Activity: Please give an exact printout of the records, without any pictures.
============
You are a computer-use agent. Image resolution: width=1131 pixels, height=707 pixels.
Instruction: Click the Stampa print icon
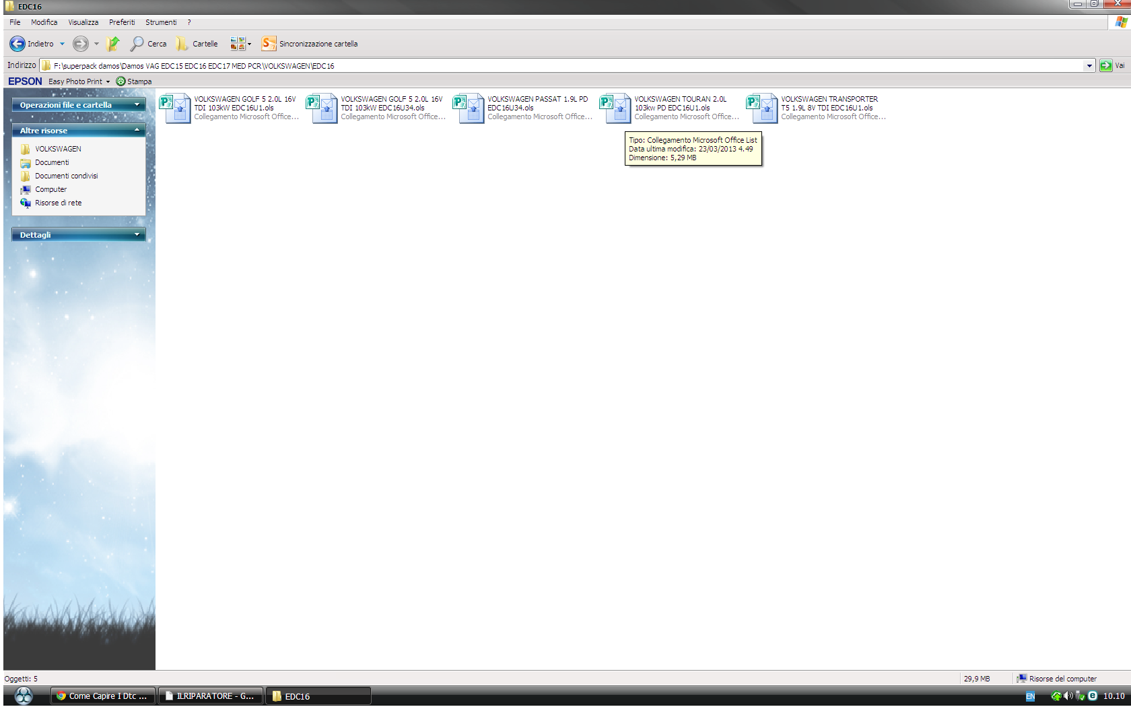[x=121, y=81]
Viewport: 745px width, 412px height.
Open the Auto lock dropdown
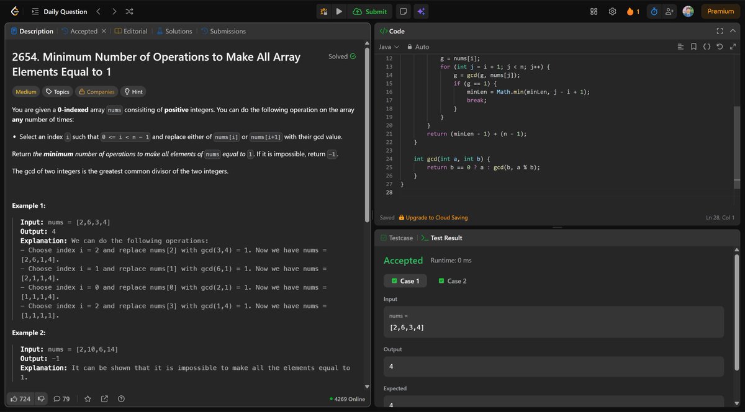418,47
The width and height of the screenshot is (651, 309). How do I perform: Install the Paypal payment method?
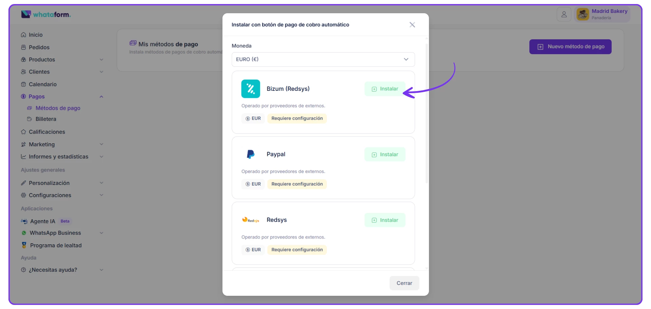385,155
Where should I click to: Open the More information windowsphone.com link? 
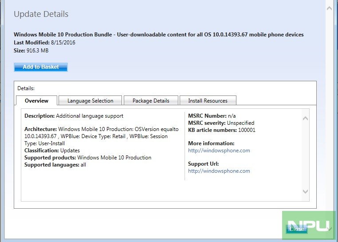coord(219,151)
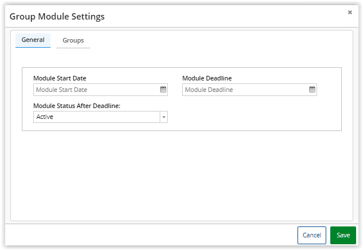Click the footer bar left of Cancel
The height and width of the screenshot is (250, 363).
(150, 235)
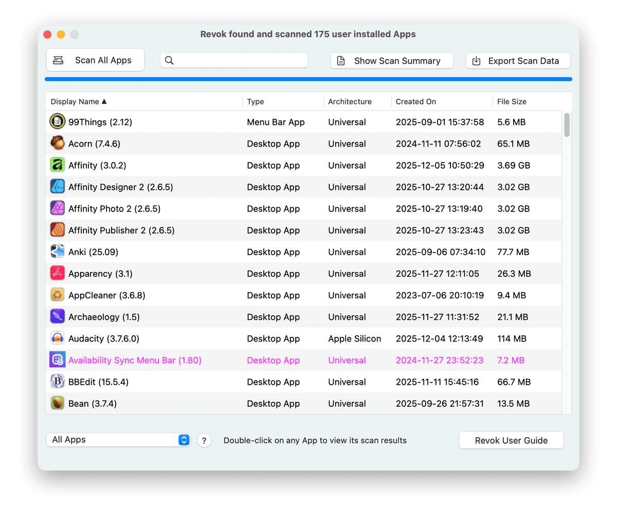Click the AppCleaner app icon
Image resolution: width=617 pixels, height=521 pixels.
57,295
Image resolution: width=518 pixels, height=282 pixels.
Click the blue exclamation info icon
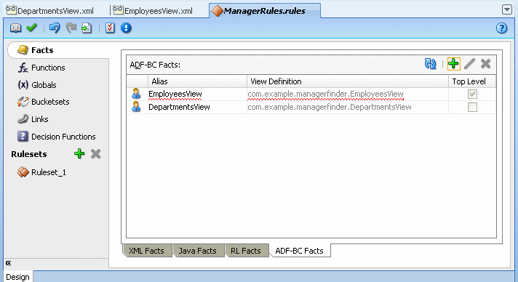pyautogui.click(x=126, y=28)
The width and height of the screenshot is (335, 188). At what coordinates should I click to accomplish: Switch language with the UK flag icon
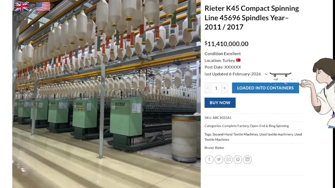[22, 7]
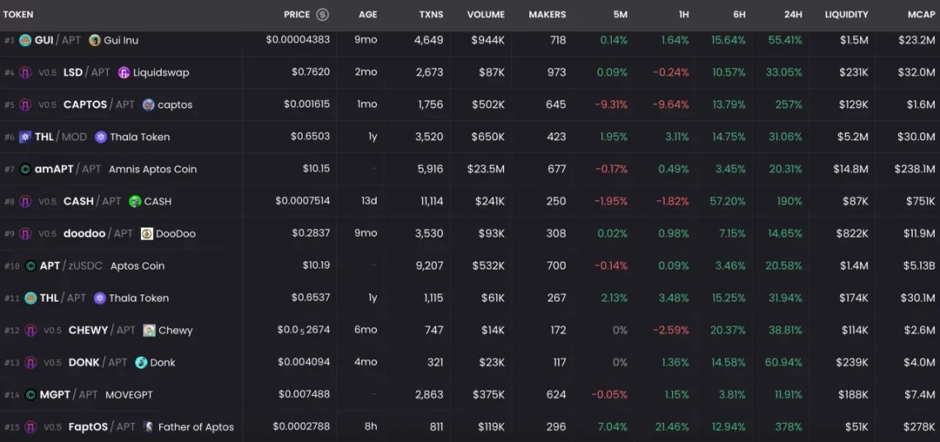
Task: Click the Gui Inu token icon
Action: [95, 40]
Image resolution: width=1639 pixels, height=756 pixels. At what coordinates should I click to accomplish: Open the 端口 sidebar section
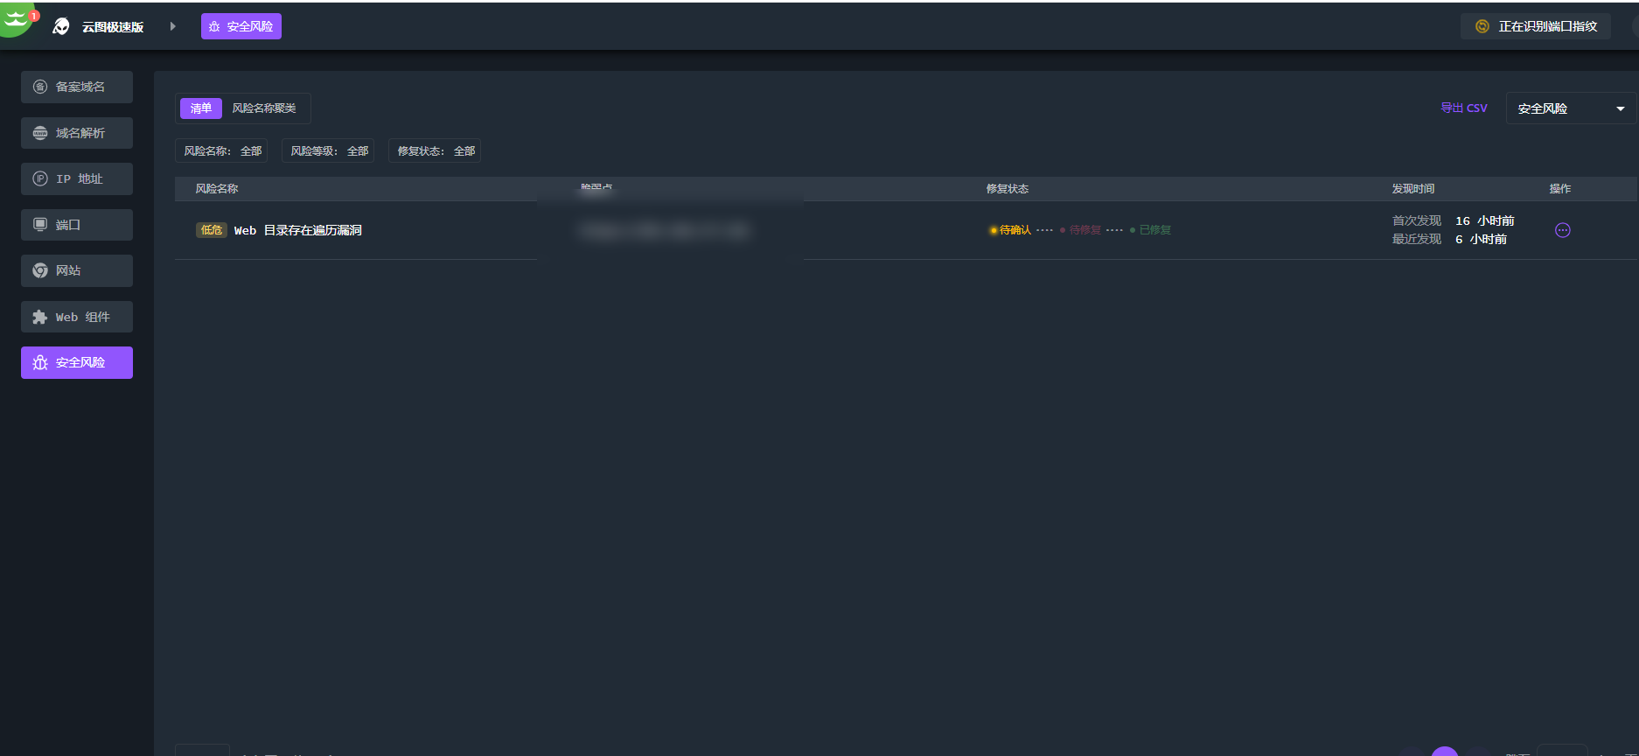pyautogui.click(x=77, y=225)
============
Exercise result:
You are a computer-use agent. Image resolution: width=1131 pixels, height=707 pixels.
Instruction: Click the Stampa print icon
[x=121, y=81]
Viewport: 745px width, 412px height.
Open the Auto lock dropdown
418,47
The width and height of the screenshot is (651, 309). How do I perform: Install the Paypal payment method?
385,155
Where should I click to: Open the More information windowsphone.com link? 
coord(219,151)
Click the footer bar left of Cancel
The height and width of the screenshot is (250, 363).
(150, 235)
Click the AppCleaner app icon
Image resolution: width=617 pixels, height=521 pixels.
57,295
Image resolution: width=518 pixels, height=282 pixels.
Click the blue exclamation info icon
pyautogui.click(x=126, y=28)
The width and height of the screenshot is (335, 188). At what coordinates should I click to accomplish: Switch language with the UK flag icon
[22, 7]
Task: Click the Gui Inu token icon
Action: [95, 40]
Image resolution: width=1639 pixels, height=756 pixels. At what coordinates should I click to accomplish: Open the 端口 sidebar section
pyautogui.click(x=77, y=225)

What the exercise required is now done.